*** Block opens ***

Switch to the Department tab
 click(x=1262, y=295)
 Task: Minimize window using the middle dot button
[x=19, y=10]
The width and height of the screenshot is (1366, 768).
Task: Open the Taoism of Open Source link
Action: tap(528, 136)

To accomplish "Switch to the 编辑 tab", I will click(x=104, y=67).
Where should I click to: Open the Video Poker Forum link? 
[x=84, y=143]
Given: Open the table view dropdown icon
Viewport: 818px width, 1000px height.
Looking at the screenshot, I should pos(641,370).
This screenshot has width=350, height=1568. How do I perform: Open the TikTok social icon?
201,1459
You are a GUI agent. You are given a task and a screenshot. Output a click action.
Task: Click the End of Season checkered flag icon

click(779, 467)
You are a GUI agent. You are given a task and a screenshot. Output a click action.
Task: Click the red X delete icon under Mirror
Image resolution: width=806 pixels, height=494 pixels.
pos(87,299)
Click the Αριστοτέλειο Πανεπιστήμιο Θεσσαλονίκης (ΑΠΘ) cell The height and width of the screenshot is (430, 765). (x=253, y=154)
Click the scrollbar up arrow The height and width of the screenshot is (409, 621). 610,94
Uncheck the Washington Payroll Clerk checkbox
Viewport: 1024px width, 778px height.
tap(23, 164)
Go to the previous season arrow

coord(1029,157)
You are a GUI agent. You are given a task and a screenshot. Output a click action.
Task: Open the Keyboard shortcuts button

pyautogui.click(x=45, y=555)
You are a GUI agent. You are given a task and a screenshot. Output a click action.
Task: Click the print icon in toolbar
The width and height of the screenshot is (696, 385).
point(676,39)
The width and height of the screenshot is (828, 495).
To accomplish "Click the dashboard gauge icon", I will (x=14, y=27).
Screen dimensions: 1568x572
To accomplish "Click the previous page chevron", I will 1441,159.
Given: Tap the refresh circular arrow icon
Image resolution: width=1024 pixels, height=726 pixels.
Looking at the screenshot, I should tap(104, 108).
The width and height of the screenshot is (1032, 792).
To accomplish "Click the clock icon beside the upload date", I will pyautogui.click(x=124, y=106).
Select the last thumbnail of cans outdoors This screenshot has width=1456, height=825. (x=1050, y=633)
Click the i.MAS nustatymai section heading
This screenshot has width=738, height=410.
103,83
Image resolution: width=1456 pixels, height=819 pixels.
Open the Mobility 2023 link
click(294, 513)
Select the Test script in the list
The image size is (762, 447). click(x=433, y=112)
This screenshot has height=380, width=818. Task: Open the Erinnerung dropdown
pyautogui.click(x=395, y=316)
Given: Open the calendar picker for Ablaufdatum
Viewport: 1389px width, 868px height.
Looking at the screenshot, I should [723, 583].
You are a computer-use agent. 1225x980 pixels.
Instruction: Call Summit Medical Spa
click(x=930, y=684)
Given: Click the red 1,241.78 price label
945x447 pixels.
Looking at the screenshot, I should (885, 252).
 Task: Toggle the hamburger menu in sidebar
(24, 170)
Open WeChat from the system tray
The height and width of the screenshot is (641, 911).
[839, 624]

*** Block closes ***

The answer must be a word-for-word transcription of every record above.

RESPONSE TO THIS TASK:
Switch to the Department tab
 click(x=1262, y=295)
 Task: Minimize window using the middle dot button
[x=19, y=10]
The width and height of the screenshot is (1366, 768).
Task: Open the Taoism of Open Source link
Action: tap(528, 136)

To accomplish "Switch to the 编辑 tab", I will click(x=104, y=67).
Where should I click to: Open the Video Poker Forum link? 
[x=84, y=143]
Given: Open the table view dropdown icon
Viewport: 818px width, 1000px height.
Looking at the screenshot, I should pos(641,370).
This screenshot has width=350, height=1568. How do I perform: Open the TikTok social icon?
201,1459
You are a GUI agent. You are given a task and a screenshot. Output a click action.
Task: Click the End of Season checkered flag icon

click(779, 467)
You are a GUI agent. You are given a task and a screenshot. Output a click action.
Task: Click the red X delete icon under Mirror
Image resolution: width=806 pixels, height=494 pixels.
pos(87,299)
Click the Αριστοτέλειο Πανεπιστήμιο Θεσσαλονίκης (ΑΠΘ) cell The height and width of the screenshot is (430, 765). (x=253, y=154)
Click the scrollbar up arrow The height and width of the screenshot is (409, 621). 610,94
Uncheck the Washington Payroll Clerk checkbox
Viewport: 1024px width, 778px height.
tap(23, 164)
Go to the previous season arrow

coord(1029,157)
You are a GUI agent. You are given a task and a screenshot. Output a click action.
Task: Open the Keyboard shortcuts button

pyautogui.click(x=45, y=555)
You are a GUI agent. You are given a task and a screenshot. Output a click action.
Task: Click the print icon in toolbar
The width and height of the screenshot is (696, 385).
point(676,39)
The width and height of the screenshot is (828, 495).
To accomplish "Click the dashboard gauge icon", I will (x=14, y=27).
Screen dimensions: 1568x572
To accomplish "Click the previous page chevron", I will 1441,159.
Given: Tap the refresh circular arrow icon
Image resolution: width=1024 pixels, height=726 pixels.
Looking at the screenshot, I should tap(104, 108).
The width and height of the screenshot is (1032, 792).
To accomplish "Click the clock icon beside the upload date", I will pyautogui.click(x=124, y=106).
Select the last thumbnail of cans outdoors This screenshot has width=1456, height=825. (x=1050, y=633)
Click the i.MAS nustatymai section heading
This screenshot has width=738, height=410.
103,83
Image resolution: width=1456 pixels, height=819 pixels.
Open the Mobility 2023 link
click(294, 513)
Select the Test script in the list
The image size is (762, 447). click(x=433, y=112)
This screenshot has height=380, width=818. Task: Open the Erinnerung dropdown
pyautogui.click(x=395, y=316)
Given: Open the calendar picker for Ablaufdatum
Viewport: 1389px width, 868px height.
Looking at the screenshot, I should [723, 583].
You are a computer-use agent. 1225x980 pixels.
Instruction: Call Summit Medical Spa
click(x=930, y=684)
Given: Click the red 1,241.78 price label
945x447 pixels.
Looking at the screenshot, I should (885, 252).
 Task: Toggle the hamburger menu in sidebar
(24, 170)
Open WeChat from the system tray
The height and width of the screenshot is (641, 911).
[839, 624]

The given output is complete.